Ey Rabbimiz! Biz nefislerimize zulmettik. Eğer Sen bizi bağışlamaz ve bize merhamet etmezsen kesinlikle hüsrana uğrayanlardan oluruz.» dediler.

Allah;

«Kiminiz kiminize düşman olarak inin. Size bir zamana kadar yeryüzünde yerleşme ve bir nasip alma vardır.» buyurdu.

«Orada yaşayacaksınız, orada öleceksiniz ve oradan çıkarılacaksınız.» dedi.

Ey âdemoğulları! Bakın size avret yerlerinizi örtecek bir giysi ve süslenecek bir elbise indirdik. Fakat takvâ elbisesi var ya, o hepsinden hayırlıdır. İşte bu, Allâh’ın âyetlerindendir. Belki düşünür ibret alırlar.

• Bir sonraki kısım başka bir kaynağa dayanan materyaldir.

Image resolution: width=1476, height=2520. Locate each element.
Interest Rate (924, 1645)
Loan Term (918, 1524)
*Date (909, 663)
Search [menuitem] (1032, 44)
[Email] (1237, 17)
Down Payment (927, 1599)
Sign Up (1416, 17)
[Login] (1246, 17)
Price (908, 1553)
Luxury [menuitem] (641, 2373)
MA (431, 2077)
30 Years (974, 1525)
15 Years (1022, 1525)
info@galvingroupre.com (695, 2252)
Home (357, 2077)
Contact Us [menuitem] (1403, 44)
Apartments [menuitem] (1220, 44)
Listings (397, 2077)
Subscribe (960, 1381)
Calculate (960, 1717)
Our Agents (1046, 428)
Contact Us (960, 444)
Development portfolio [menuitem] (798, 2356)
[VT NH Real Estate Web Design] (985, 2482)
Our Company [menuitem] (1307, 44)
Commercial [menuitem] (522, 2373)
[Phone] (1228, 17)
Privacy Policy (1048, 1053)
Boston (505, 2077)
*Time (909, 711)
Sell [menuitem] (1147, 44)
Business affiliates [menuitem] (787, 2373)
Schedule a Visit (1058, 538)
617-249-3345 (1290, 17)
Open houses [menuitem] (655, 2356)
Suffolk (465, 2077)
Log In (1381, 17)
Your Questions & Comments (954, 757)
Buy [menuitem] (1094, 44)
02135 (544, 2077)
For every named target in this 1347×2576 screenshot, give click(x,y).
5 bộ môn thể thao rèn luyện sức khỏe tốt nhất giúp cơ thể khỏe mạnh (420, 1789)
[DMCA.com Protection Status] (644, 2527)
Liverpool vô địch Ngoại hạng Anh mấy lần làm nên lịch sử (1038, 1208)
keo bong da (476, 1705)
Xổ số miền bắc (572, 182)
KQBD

Ey âdemoğulları! Şeytan babanızla, ananızı; avret yerlerini kendilerine göstermek için elbiselerini soyarak cennetten çıkardığı gibi sakın sizi de belâya uğratmasın. Çünkü şeytan ve ordusu, sizin onları göremeyeceğiniz yerden sizi görürler. Biz o şeytanları îmâna gelmeyenlerin dostu yaptık.” (el-A‘râf, 11-27)

Bu ibretli hâdise, şeytanın insana ne derece düşman olduğunu göstermeye kâfîdir.

Zamanımızdaki vâkıa ve hâdiseler bize göstermektedir ki; mü’min olarak, şeytanı en azılı düşman kabul etmeliyiz ve onun şerrinden Allâh’a sığınmalıyız. Böyle yapabilmeyi başarırsak şayet, onunla mücadelede başarılı oluruz. Çünkü Cenâb-ı Hak bu ölçüyü bize Kur’ân’da tâlimat olarak belirtiyor:

“Eğer şeytanın vesvesesi seni dürterse hemen Allâh’a sığın. Çünkü O, işitendir, bilendir.” (el-A‘râf, 200)

Cenâb-ı Hak cümle ümmet-i Muhammed’i; şeytanın, ordularının ve avenelerinin şerrinden, ayrıca nefislerimizin şerrinden muhafaza buyursun.